On appeal, Perez first contended that the trial court erred by denying his motion to suppress incriminating statements he made after his arrest and before police advised him of his Miranda rights. Absent warnings against self-incrimination, the prosecution generally cannot introduce in its case-in-chief statements obtained from a suspect that resulted from custodial interrogation. The public safety exception to Miranda warnings applies if the officer's questioning related to an objectively reasonable need to protect the police or the public from immediate danger associated with a weapon. Although bullets may suggest possession of a gun, here the suggestion was not strong enough to give the officer reason to believe that Perez had discarded a shotgun while being chased. Because the officer's question was not required to protect the police or public from immediate danger associated with a weapon, the public safety exception did not apply, and the trial court erred in denying the motion to suppress the incriminating statement. However, the evidence of Perez's possession of the weapon was overwhelming without regard to the statement, so the error was harmless beyond a reasonable doubt.
Perez also contended that the trial court erred in allowing the jury to convict him of four counts of POWPO when the charges derived from the same weapon. A person with multiple prior felony convictions may not be convicted of multiple POWPO counts for possession of a single gun during a single incident.

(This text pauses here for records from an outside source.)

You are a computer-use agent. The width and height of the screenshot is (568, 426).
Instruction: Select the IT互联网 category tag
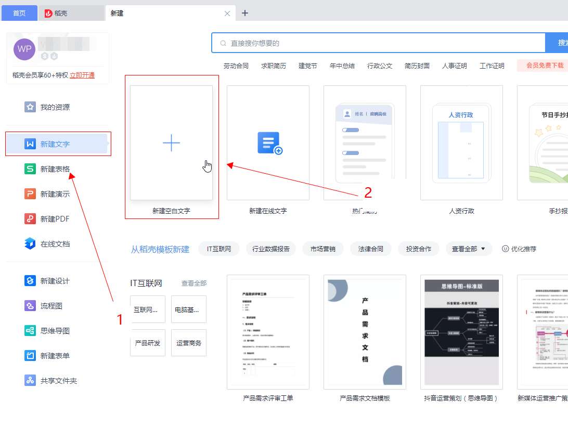coord(218,249)
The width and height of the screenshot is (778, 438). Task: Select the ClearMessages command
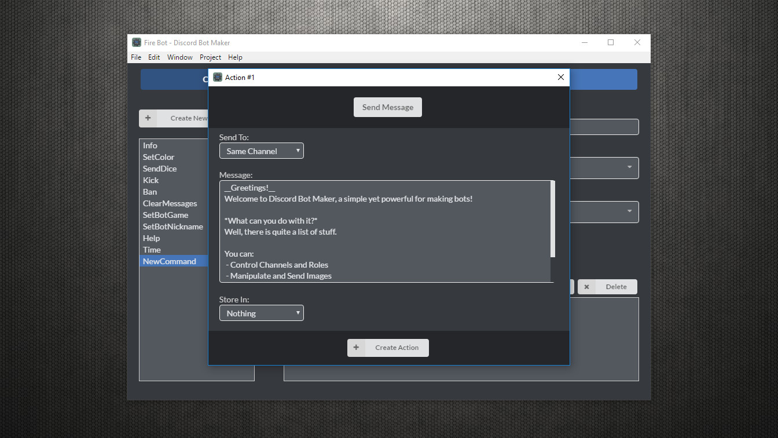pyautogui.click(x=170, y=203)
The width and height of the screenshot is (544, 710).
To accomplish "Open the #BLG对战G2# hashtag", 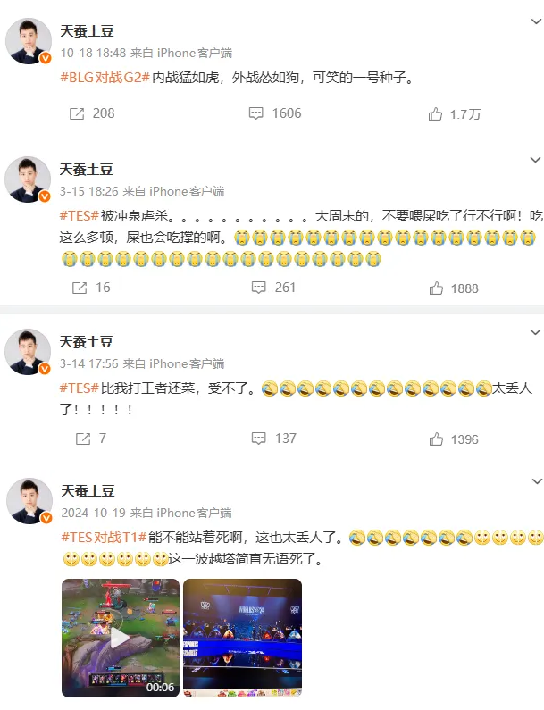I will click(105, 78).
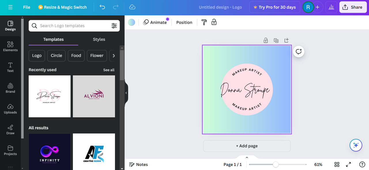This screenshot has height=170, width=369.
Task: Expand more template category chips
Action: tap(113, 55)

Thus, the convictions should have merged, and the error was plain.
Finally, Perez contended that the trial court erred by allowing the prosecution to proceed when law enforcement's outrageous conduct violated his federal and state rights to due process. Perez cited no authority suggesting that the conduct here was outrageous, and he did not show any error, let alone plain error.
The judgment was reversed in part and the case was remanded with directions to vacate Perez's POWPO convictions and sentences in counts four, five, and six, and to correct the mittimus accordingly. The judgment was affirmed in all other respects.
2019 COA 49. No. 17CA0923. State ex rel. Weiser v. Castle Law Group, LLC. Colorado Consumer Protection Act—Colorado Antitrust Act—Law of the Case Doctrine—Fifth Amendment—Nonparty Witnesses—Statute of Limitations—Public Harm.
Castle Law Group, LLC (the law firm) was the largest foreclosure law firm in Colorado during the sub prime mortgage crisis that occurred about a decade ago. Because of the large volume of foreclosures during this period, mortgage servicers, acting on behalf of lenders, hired foreclosure law firms using comprehensive retainer agreements. As relevant here, the mortgage servicers included two quasi-public entities, the Federal National Mortgage Association (Fannie Mae) and the Federal Home Loan Mortgage Corporation (Freddie Mac). Under the retainer agreements at issue in this case, the mortgage servicers would agree to pay the law firm a flat fee for each case, and the law firm would arrange for all the foreclosure legal work, including posting of notices and land tide research. The law firm would hire an outside vendor to complete these services. The mortgage servicers would then reimburse the firm for its "actual, necessary, and reasonable" costs for these services, in accordance with Colorado law.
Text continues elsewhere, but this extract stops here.